AWS resources used. I forgot to draw the bastion host.
- SvelteKit Frontend: Lambda, CloudFront
- tRPC Backend: Lambda, API Gateway
- Database: RDS, PostgreSQL, Aurora Serverless v1
- Bastion Host: EC2, t4g.nano
A nice feature of SST is how AWS CDK resources can be created within a stack. I used this to create a bastion host for connecting to the AWS RDS instance locally.

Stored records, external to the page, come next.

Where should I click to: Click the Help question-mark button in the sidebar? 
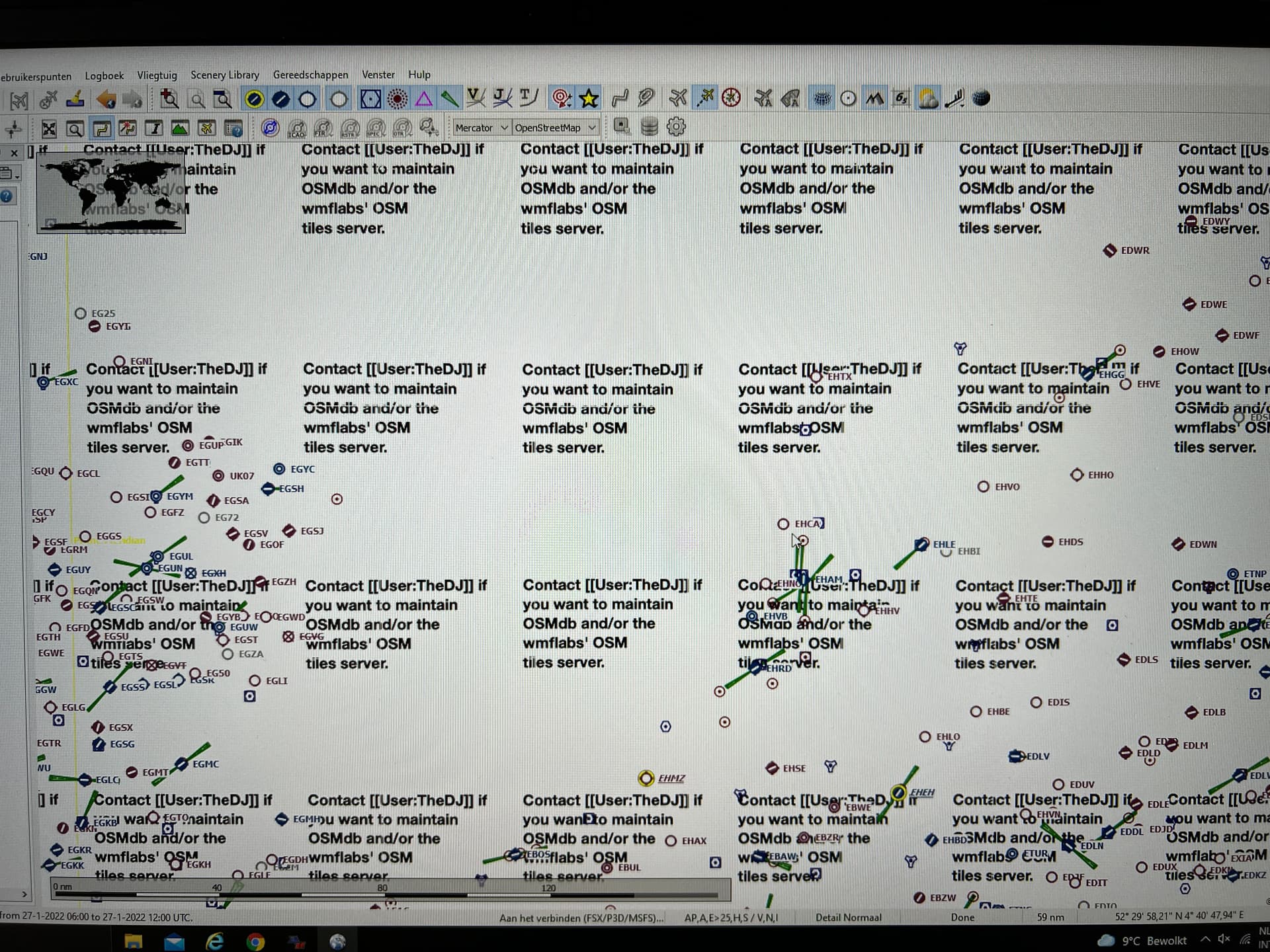tap(9, 195)
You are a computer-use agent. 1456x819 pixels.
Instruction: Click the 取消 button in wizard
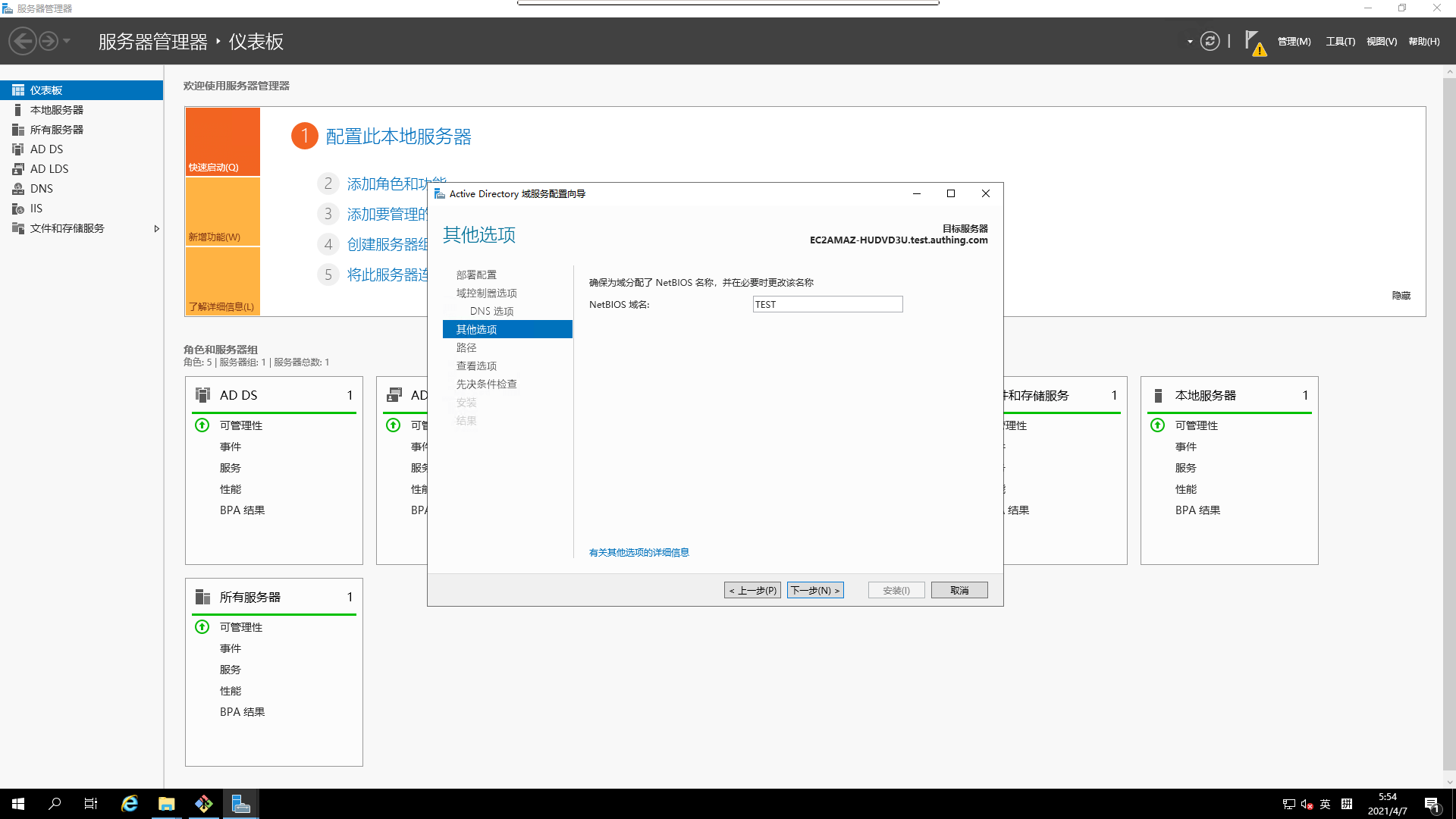click(x=959, y=590)
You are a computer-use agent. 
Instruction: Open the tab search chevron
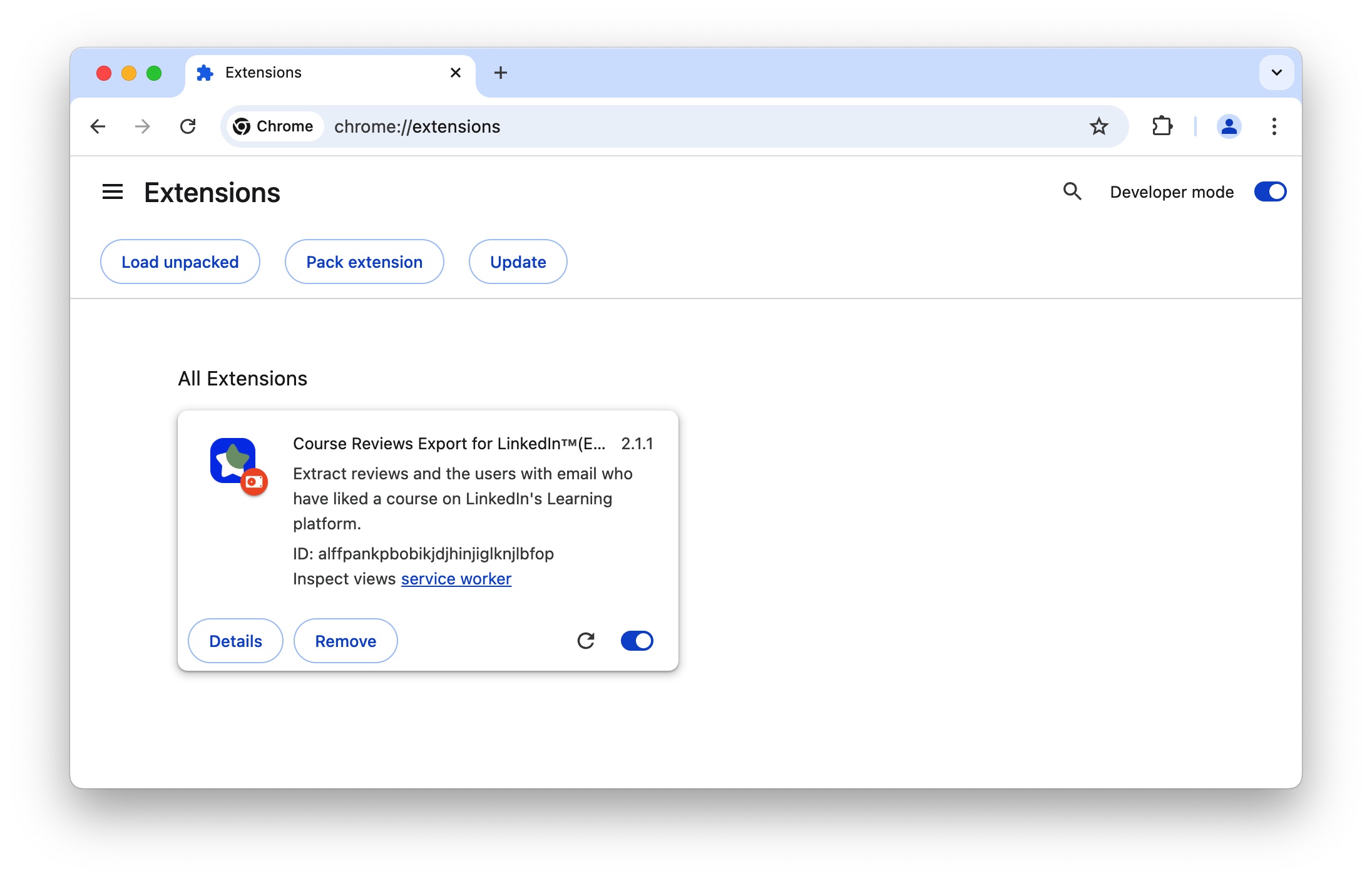(1276, 73)
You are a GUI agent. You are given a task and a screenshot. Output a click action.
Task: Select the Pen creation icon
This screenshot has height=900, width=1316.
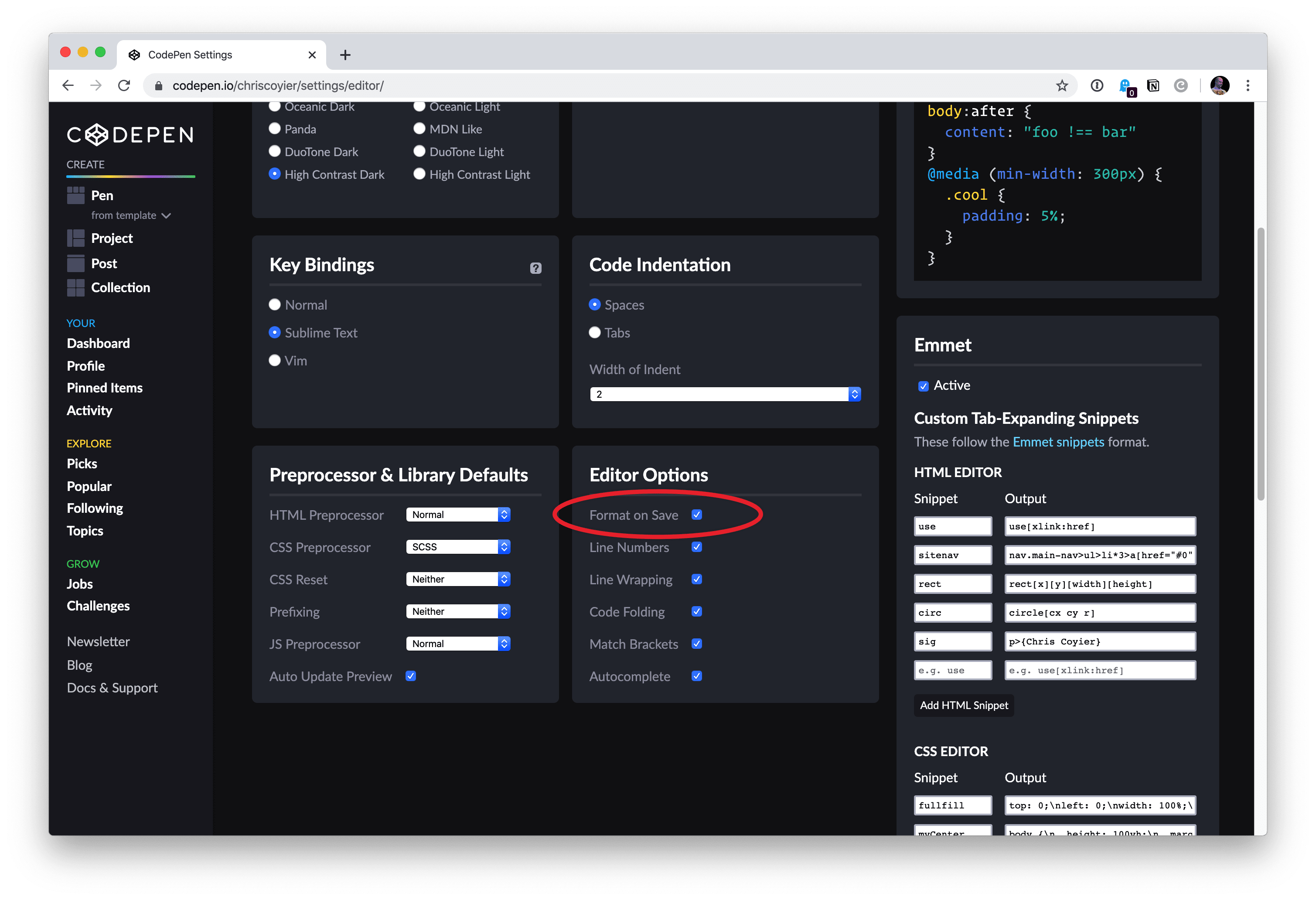75,195
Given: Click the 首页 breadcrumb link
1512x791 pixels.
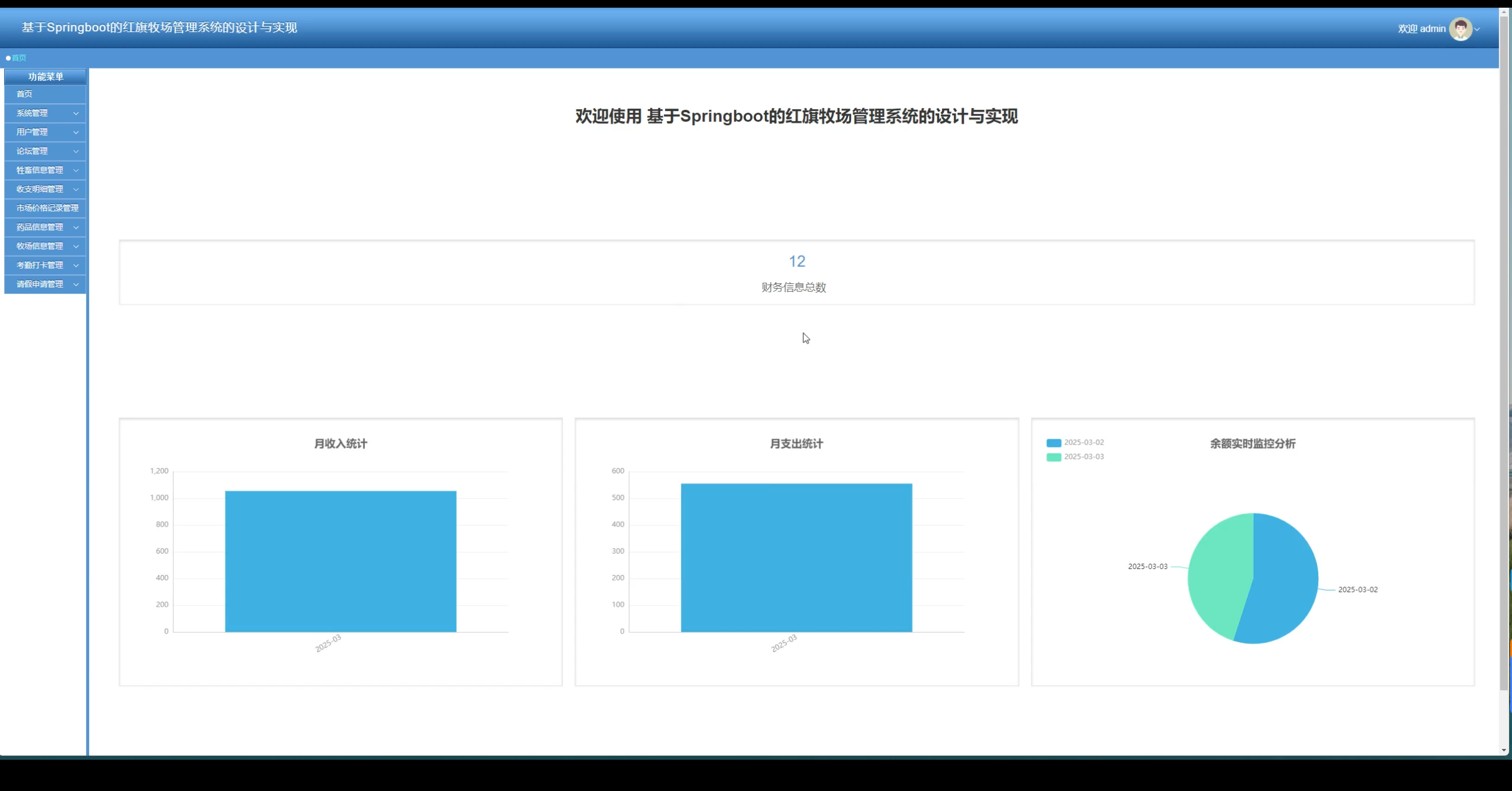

Most of the issues with SST are likely AWS CDK related. Deployments are surprisingly slow and can’t seem to be parallelized. There was different behavior when running locally, using Live Lambda, and when fully deployed. For example, queries were much slower in Live Lambda than when deployed, while auto pause felt slower when deployed than in Live Lambda.
AWS
AWS has many annoyances which are basically features. For this project, I was using an AWS RDS Aurora Serverless v1 instance. The database is configured to auto pause after 5 minutes, making it much cheaper because nobody actually uses my site. Unfortunately, it takes almost a minute to resume from auto pause, exceeding the 10 sec Lambda time out limit. Annoyingly, this means whenever people visit the site, they get an error until the database finishes resuming. I couldn’t find much information about how long resuming from auto pause is supposed to take and what affects it (ex. I don’t think increasing ACU matters). Also auto pause seems to be missing from Aurora Serverless v2.
Also, you can’t create Aurora Serverless v1 instances in console even though you can in AWS CDK, the docs don’t say anything about this. Also, in AWS CDK, rds.ServerlessCluster
seems to only create serverless v1 instances, but the docs don’t say anything about serverless v1 or v2. Also, Data API was added to Aurora Serverless v2 but not in all regions. Many of these are minor or have reasonable explanations but AWS has a lot of these annoyances.